Task data below:

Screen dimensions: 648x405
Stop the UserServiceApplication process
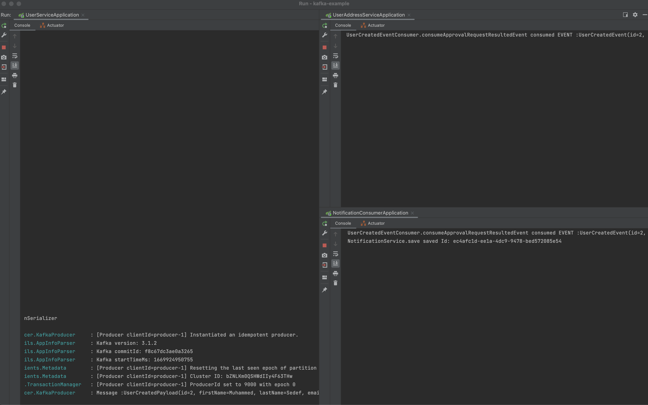[4, 47]
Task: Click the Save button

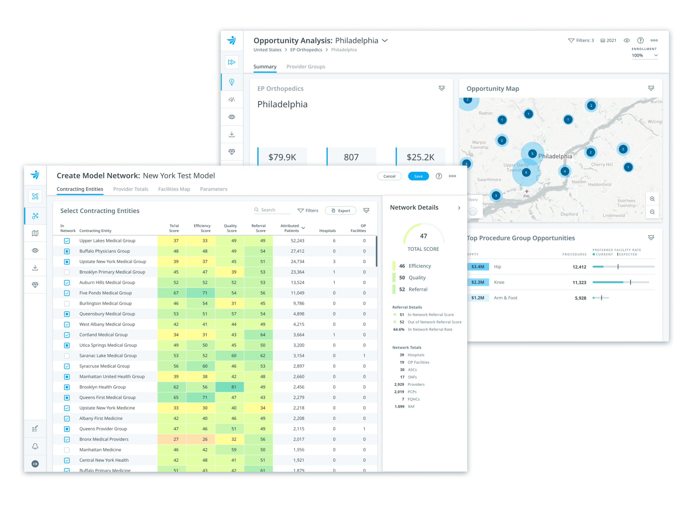Action: 418,176

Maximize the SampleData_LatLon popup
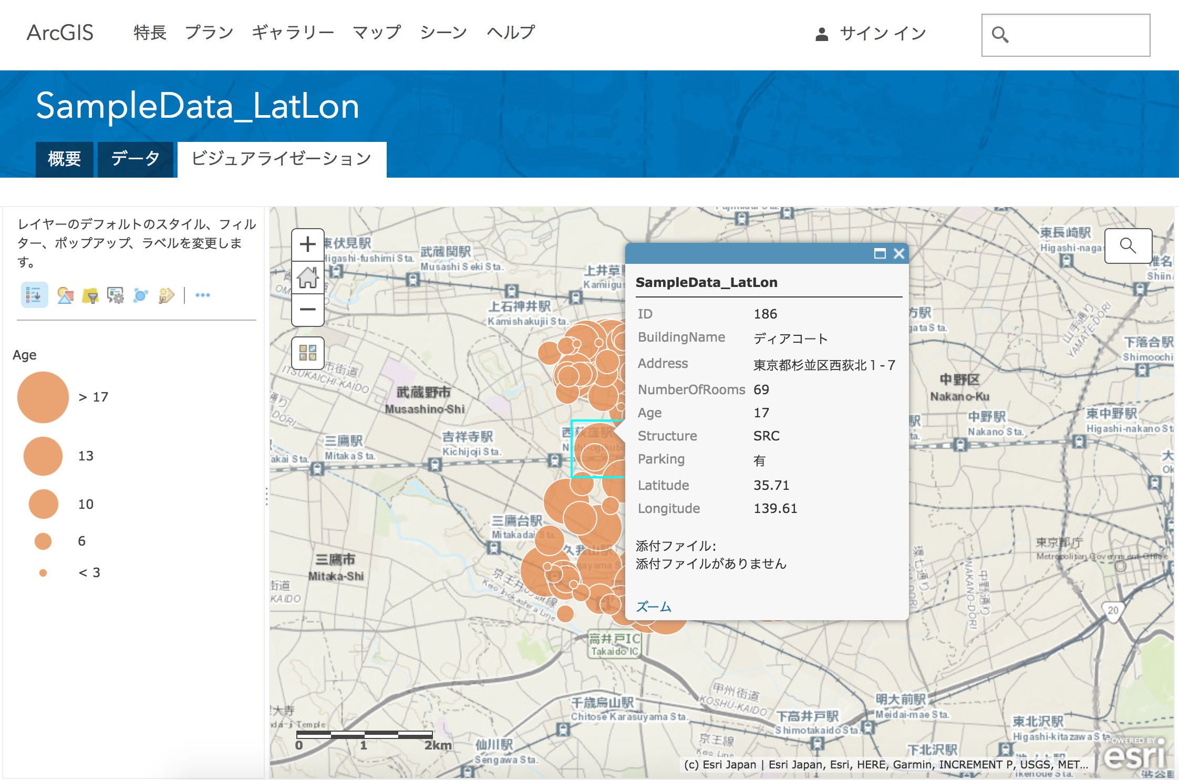880,254
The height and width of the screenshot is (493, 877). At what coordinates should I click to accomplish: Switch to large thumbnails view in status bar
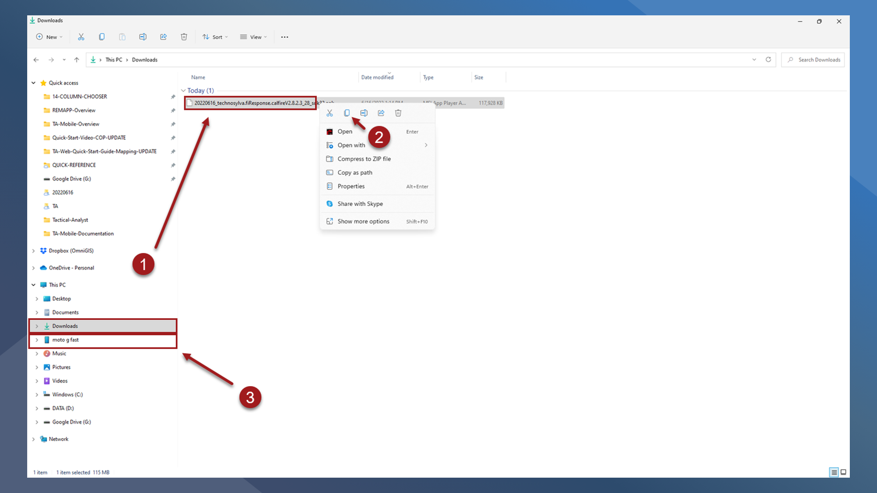tap(843, 472)
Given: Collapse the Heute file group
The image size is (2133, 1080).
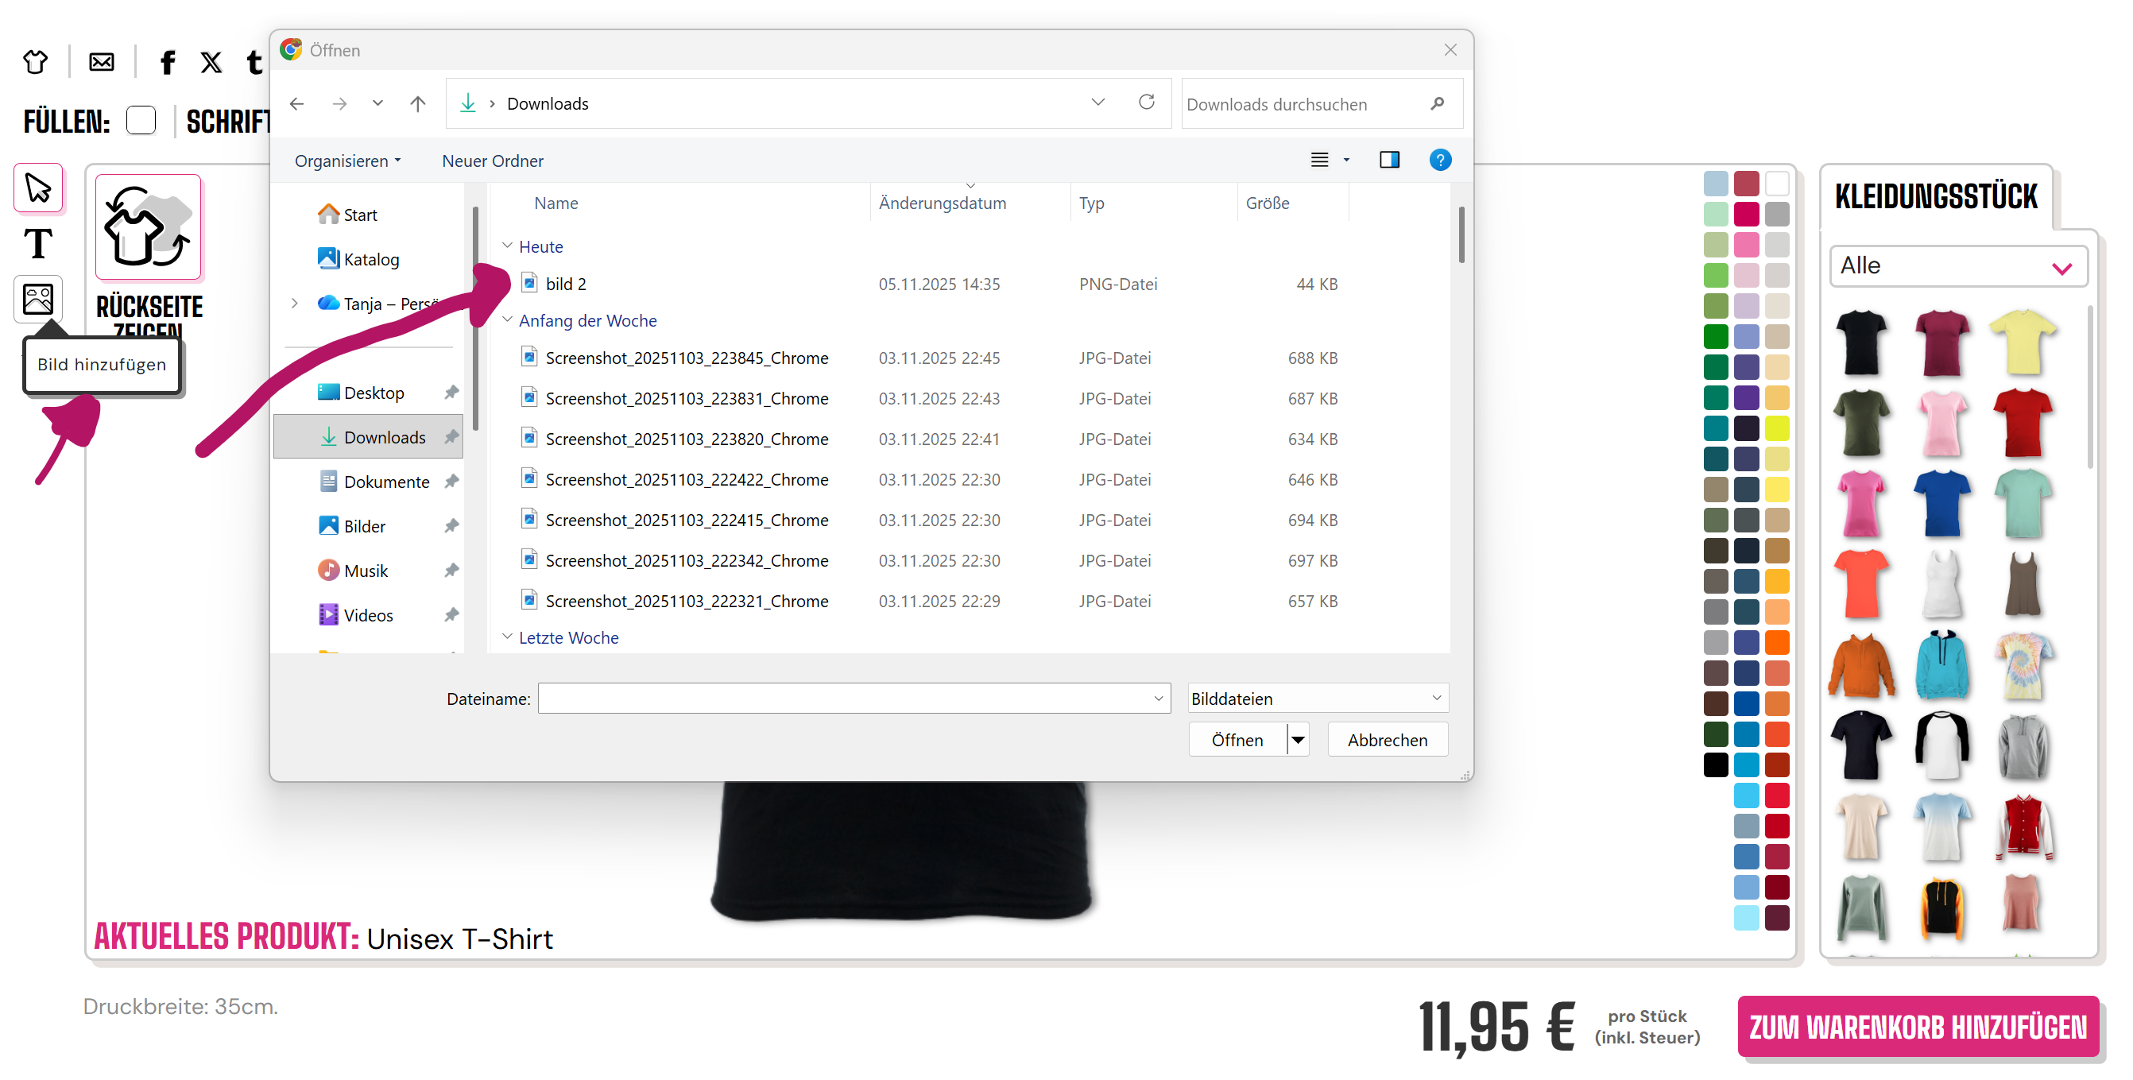Looking at the screenshot, I should (x=508, y=246).
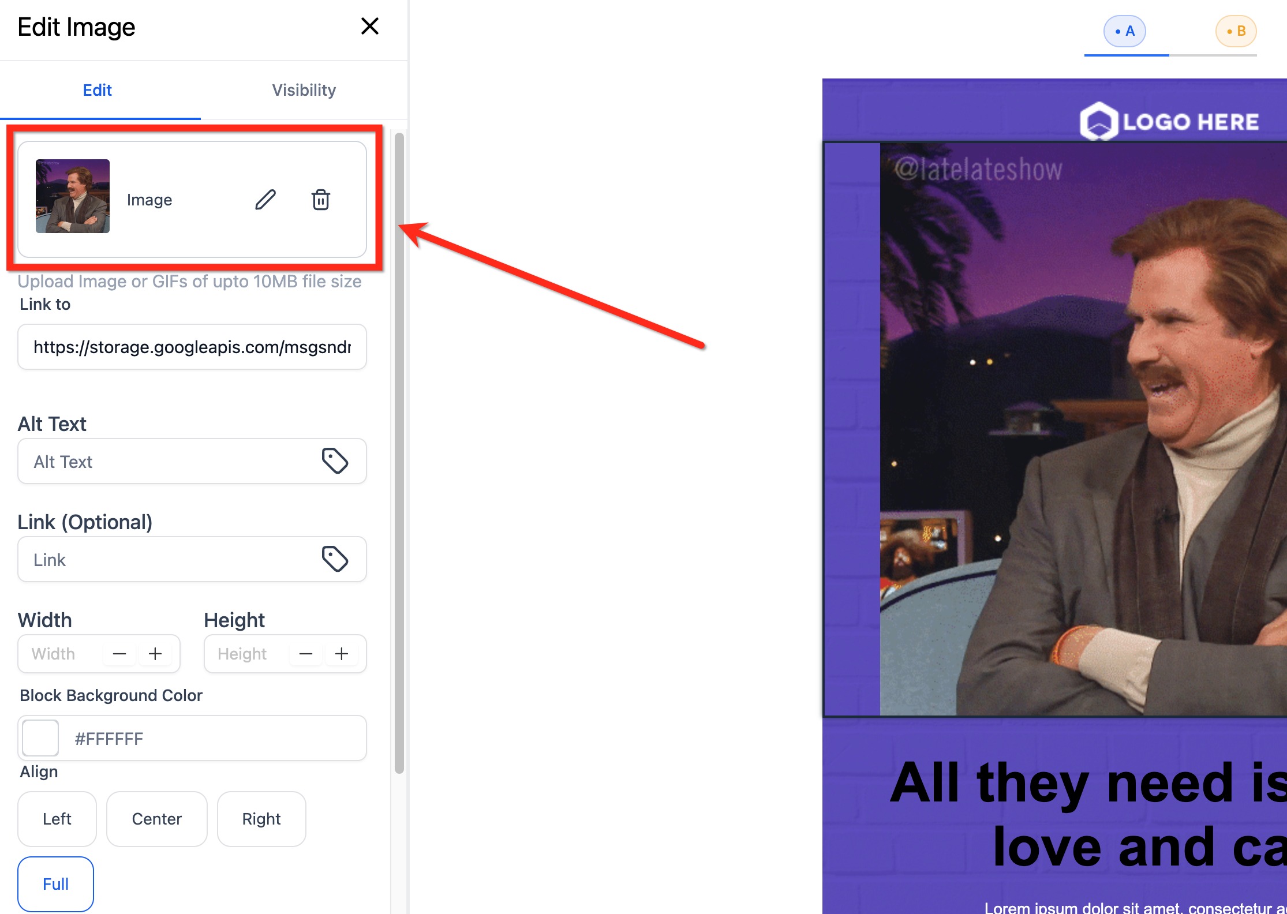Viewport: 1287px width, 914px height.
Task: Open the Block Background Color swatch
Action: point(40,738)
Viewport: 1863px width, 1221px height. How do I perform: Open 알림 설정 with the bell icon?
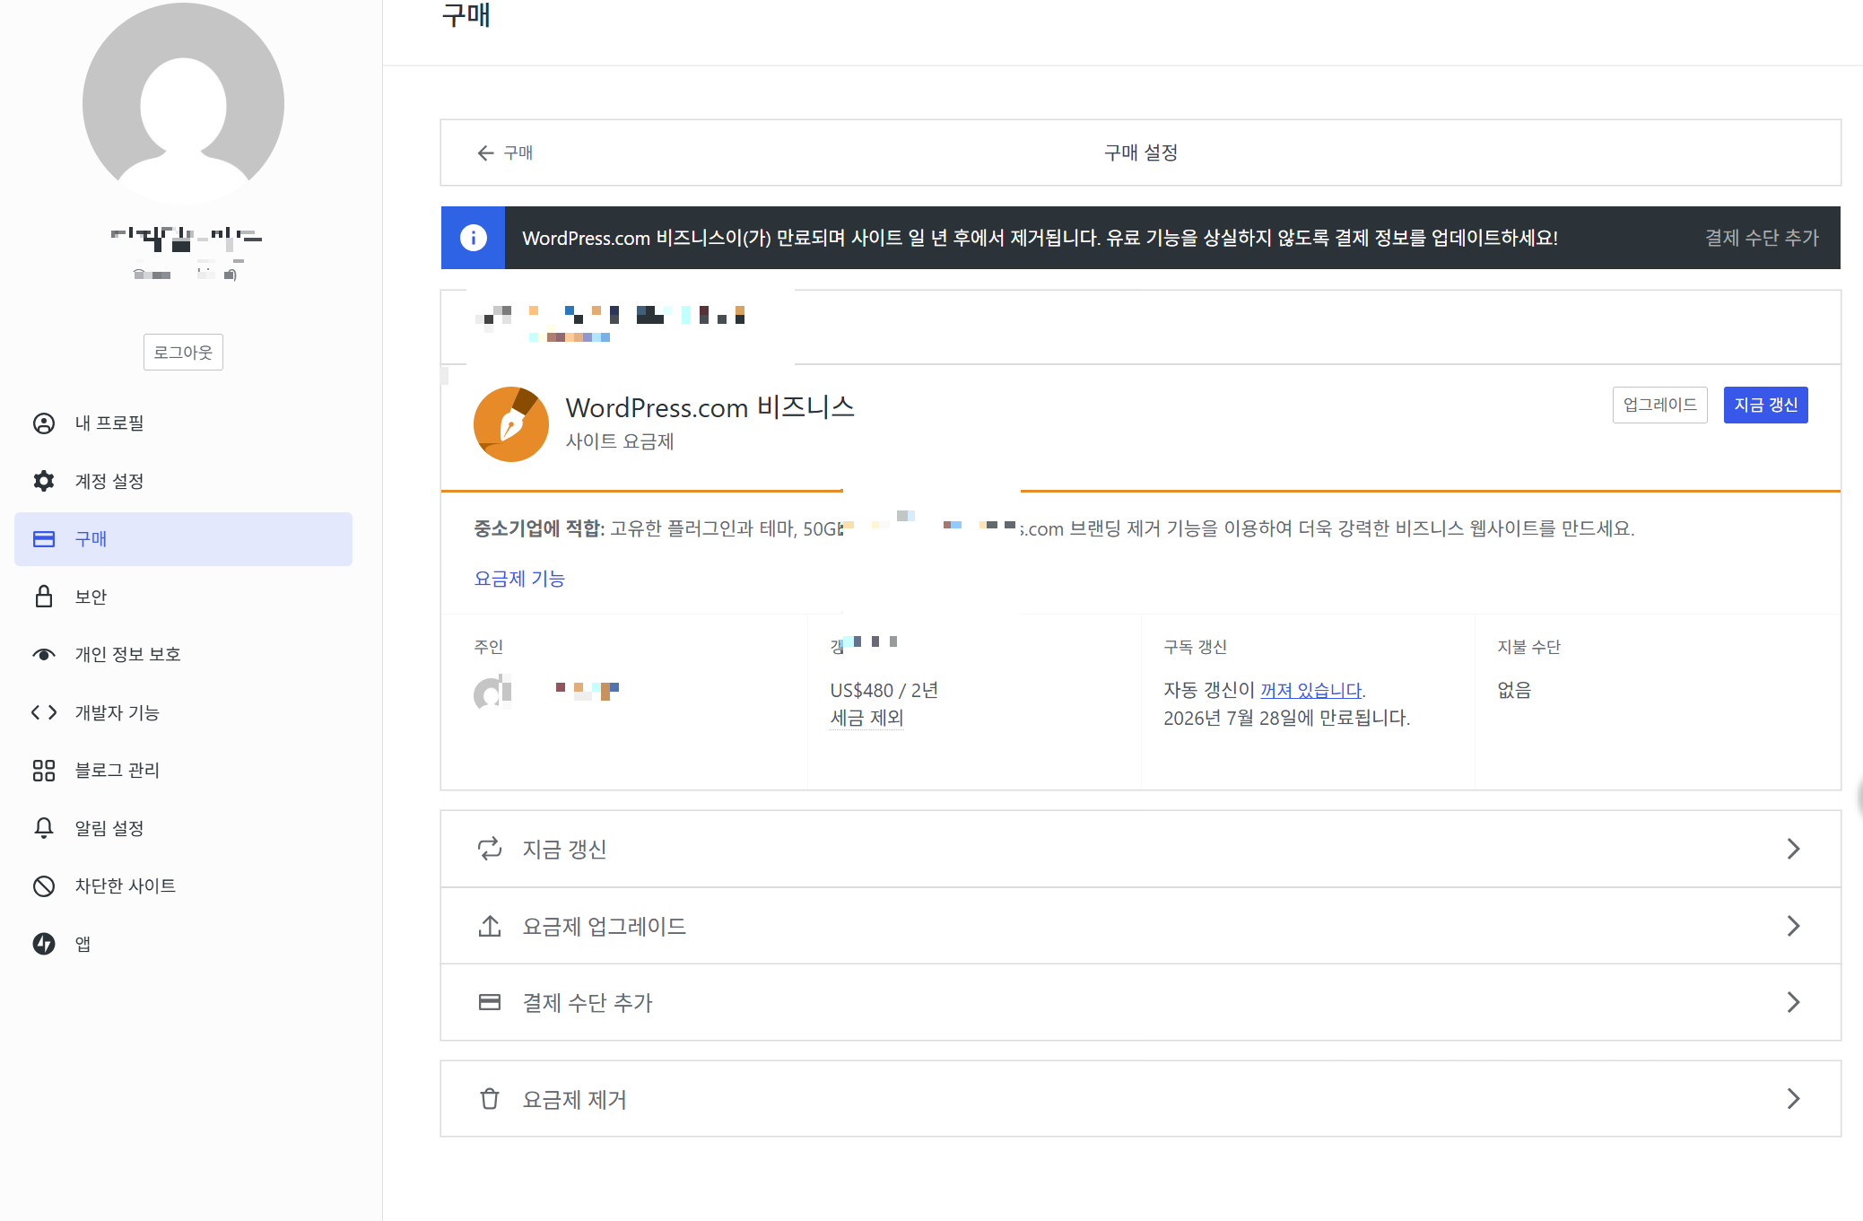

End of Task data.

→ **What needs to be done**:
Only the lines from the top of the material above down to the line bearing "Given: Collapse the Heute file group", that line included, should be set down exactly; no pictures.

→ **Result for this exercise**:
Screen dimensions: 648x405
Stop the UserServiceApplication process
[4, 47]
Task: Click the Save button

Action: 418,176

Maximize the SampleData_LatLon popup
880,254
The height and width of the screenshot is (493, 877). At what coordinates should I click to accomplish: Switch to large thumbnails view in status bar
tap(843, 472)
Given: Collapse the Heute file group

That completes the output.